> _練習問題_
- a) 半導体装置の製造方法についての文章で、【図8】は何を示す図として説明されているか。
- b) 半導体装置の製造方法についての文章を、最後の文のあとから書き継ぎなさい。

> _読解用抜粋_
"""

さらに、本発明の請求項3に係る半導体装置の製造方法によれば、上記ポジ型感光性樹脂の充填、光照射、樹脂除去の工程を複数回繰り返す構成とした。これにより、少しずつ貫通孔の内部に樹脂が充填されるため、より確実に貫通孔の内部に樹脂が充填され、充填不良が発生しにくくなる。
【図面の簡単な説明】
【0017】
【図1】本発明の実施形態に係る半導体装置の断面図である。
【図2】本発明の半導体装置の製造方法の工程を順に説明する図である。
【図3】本発明の他の実施形態に係る半導体装置を示す断面図である。
【図4】本発明の他の実施形態に係る半導体装置を示す断面図である。
【図5】本発明の他の実施形態に係る半導体装置を示す断面図である。
【図6】本発明の他の実施形態に係る半導体装置を示す断面図である。
【図7】本発明の他の実施形態に係る半導体装置を示す断面図である。
【図8】従来の半導体装置の断面図である。
【発明を実施するための形態】
【0018】
以下、本発明の実施形態に係る半導体装置を、図面を参照して詳細に説明する。図1は、本発明の実施形態を示す断面図である。

"""

> _提供資料_
"""

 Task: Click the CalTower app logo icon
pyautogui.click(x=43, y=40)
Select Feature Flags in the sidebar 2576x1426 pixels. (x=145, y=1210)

"""

> _解答例_
- a) 従来の半導体装置の断面図。

- b)
図1において、符号1は半導体装置、2は半導体基板、3は絶縁部、4は回路素子、5は電極パッド、6は貫通孔、7は絶縁層、8は再配線層、9は貫通電極、20は支持基板、21は接合樹脂を示している。
【0019】
図1に示されているように、本発明の半導体装置1は、再配線層8及び貫通電極9、回路素子4等が設けられてなる半導体基板2が、接合樹脂21を介して支持基板20によって支持されている構造である。
半導体基板2は、例えば、シリコンやGaAs等の半導体基板である。半導体基板2の厚さは、例えば数百μm程度である。半導体基板2の一面2aは絶縁部3をなしている。
【0020】
半導体基板2は、シリコンウエハ等の半導体ウエハでもよく、半導体ウエハをチップ寸法に切断(ダイシング)した半導体チップであってもよい。半導体基板2が半導体チップである場合には、まず、半導体ウエハの上に各種回路素子等を形成した後、チップ寸法に切断することで複数の半導体チップを得ることができる。
回路素子4は、例えばメモリ、IC、撮像素子、MEMS素子などの半導体機能素子などである。
【0021】
支持基板20としては、半導体基板2との接合時温度における熱膨張率が半導体基板2に近い部材を選択することが望ましい。具体的には、ガラス基板が好適であるが、回路素子2に光学特性が要求されない場合には透明である必要はない。また、支持基板20は必ずしも必要なものではなく、半導体基板2に要求される強度的に問題がなければ省略してもよい。
接合樹脂21としては、接着性及び電気絶縁性を有する材料からなるものが用いられる。例えば、ポリイミド樹脂、エポキシ樹脂、ベンゾシクロブタン(BCB)樹脂などが望ましい。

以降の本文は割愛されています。